> _Exercise_: Would you please repeat exactly the entries below, starting at the line with "Where should I click to: Click" and ending at the line with "This screenshot has height=394, width=1001.", and nothing outside that range? Leave out the pictures.

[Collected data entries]
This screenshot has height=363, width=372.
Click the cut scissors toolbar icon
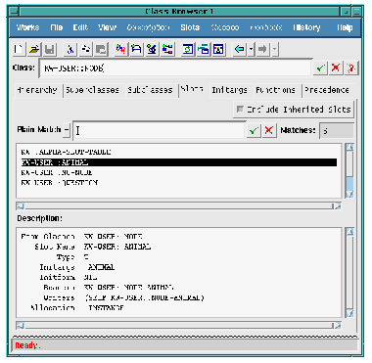click(70, 49)
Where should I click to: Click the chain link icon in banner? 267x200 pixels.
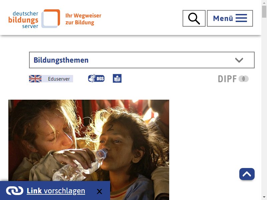pos(15,191)
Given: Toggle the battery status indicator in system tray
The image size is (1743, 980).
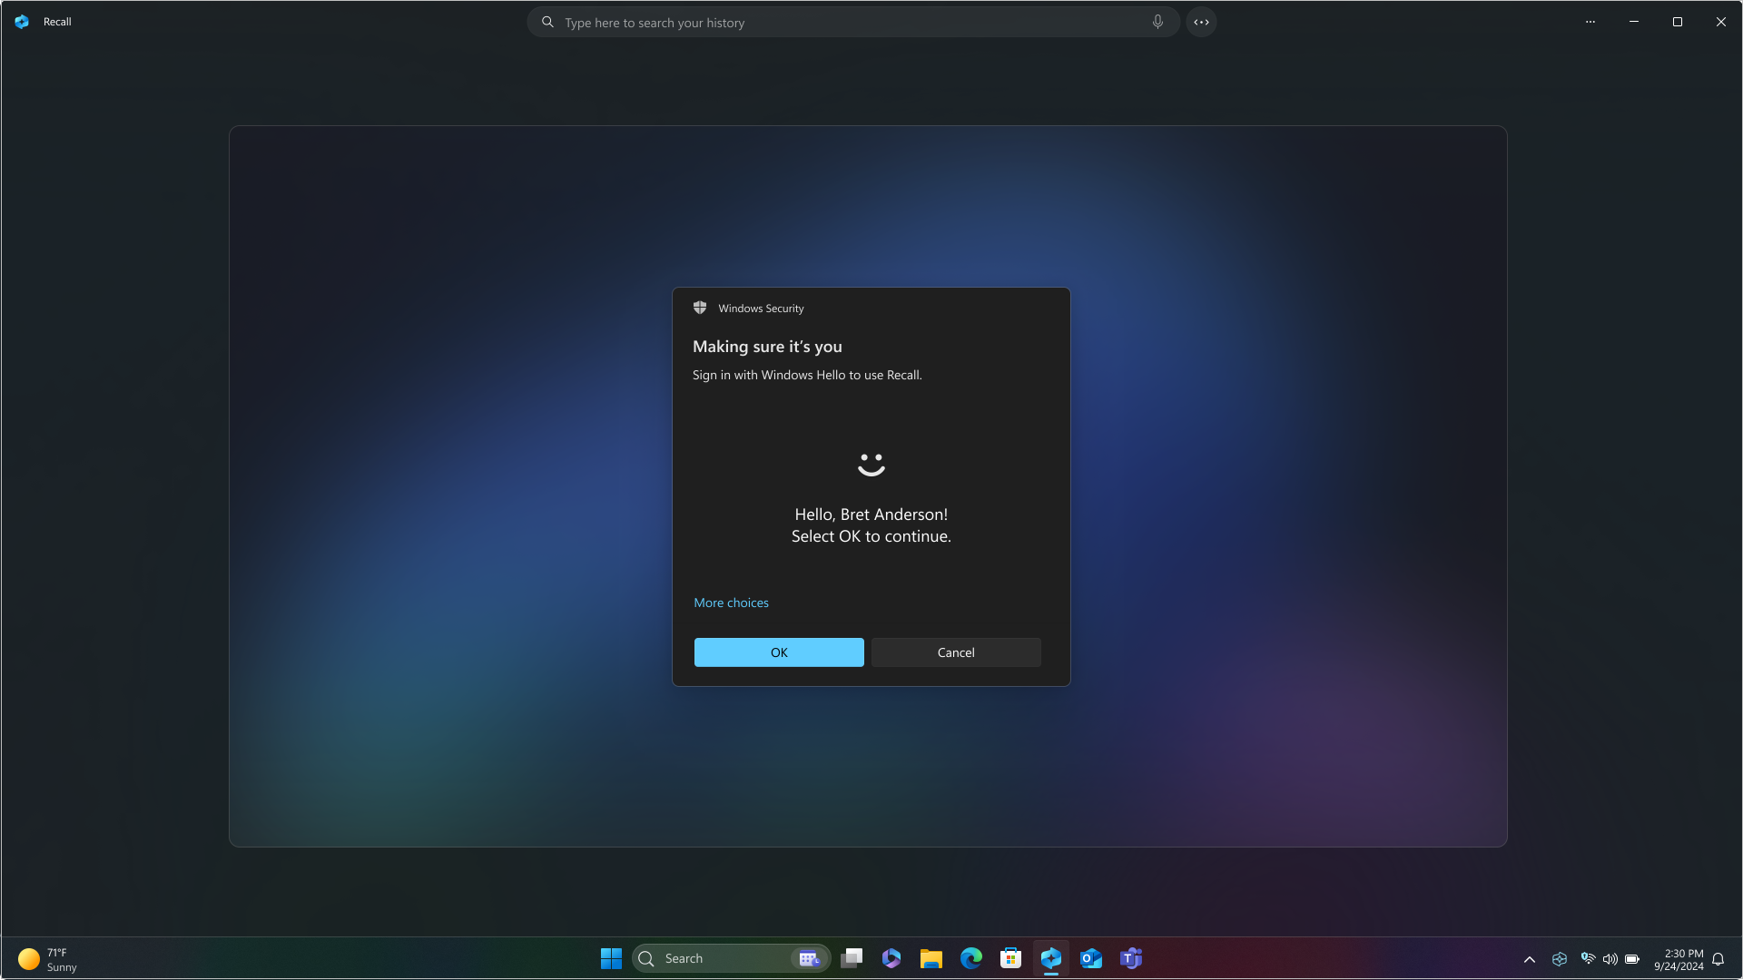Looking at the screenshot, I should coord(1631,958).
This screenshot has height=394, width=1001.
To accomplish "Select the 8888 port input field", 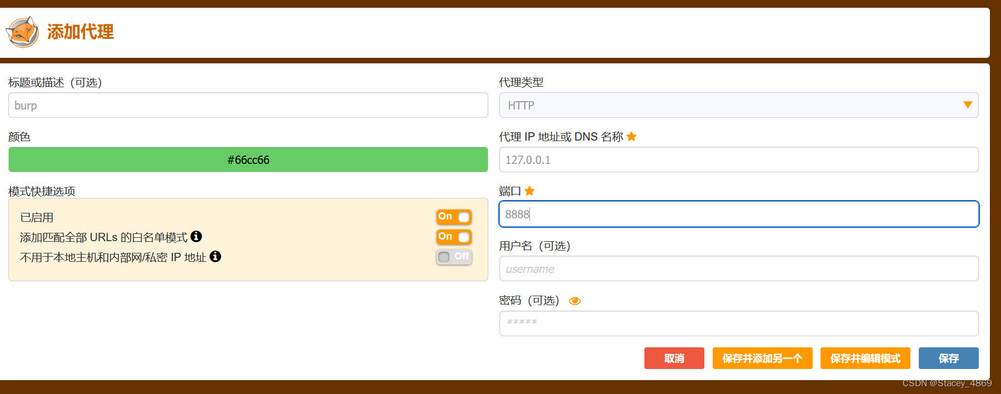I will point(739,214).
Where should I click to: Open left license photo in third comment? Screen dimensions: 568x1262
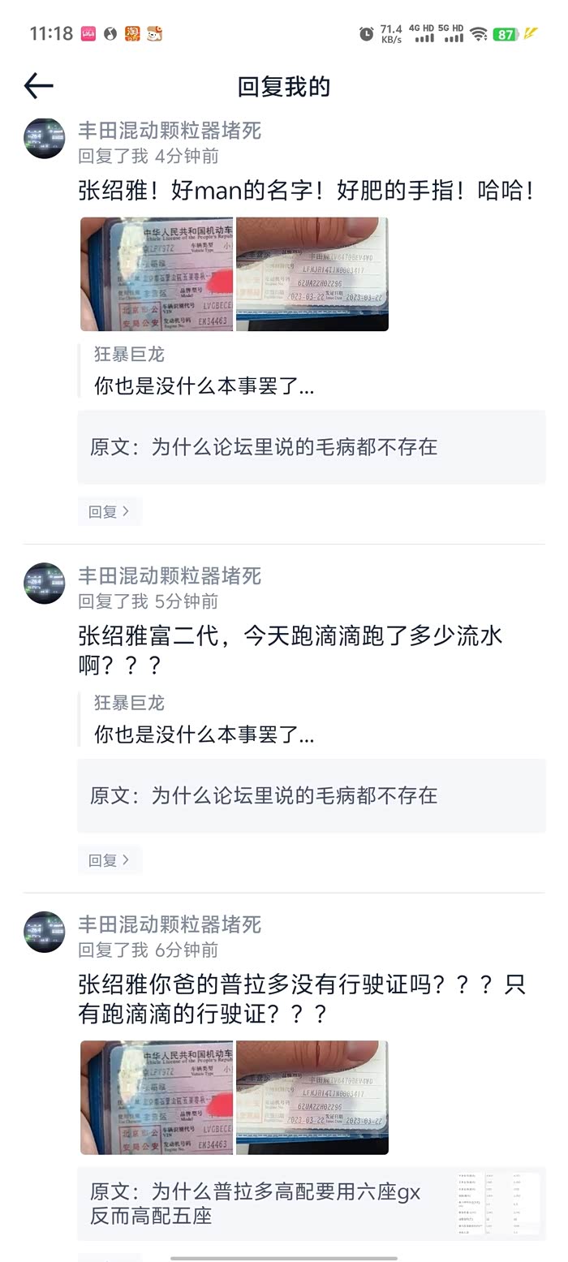[157, 1097]
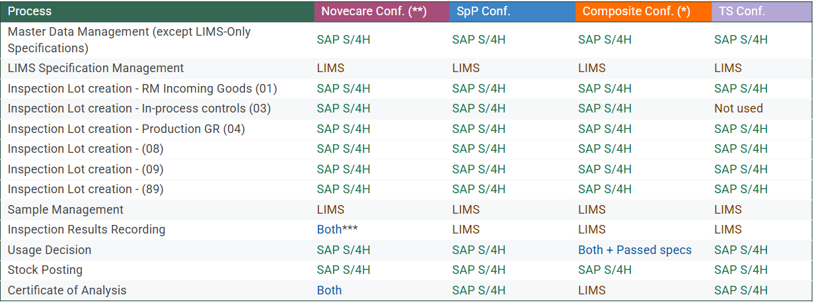Click the orange Composite Conf. (*) header

click(x=636, y=11)
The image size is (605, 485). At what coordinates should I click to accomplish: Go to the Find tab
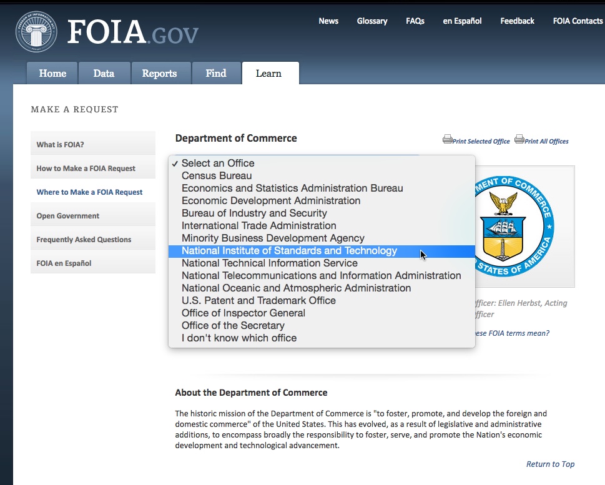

> _Written solution_:
Where should I click to: Click the chain link icon in banner? 267x200 pixels.
pos(15,191)
Given: Toggle the battery status indicator in system tray
The image size is (1743, 980).
Looking at the screenshot, I should coord(1631,958).
This screenshot has height=394, width=1001.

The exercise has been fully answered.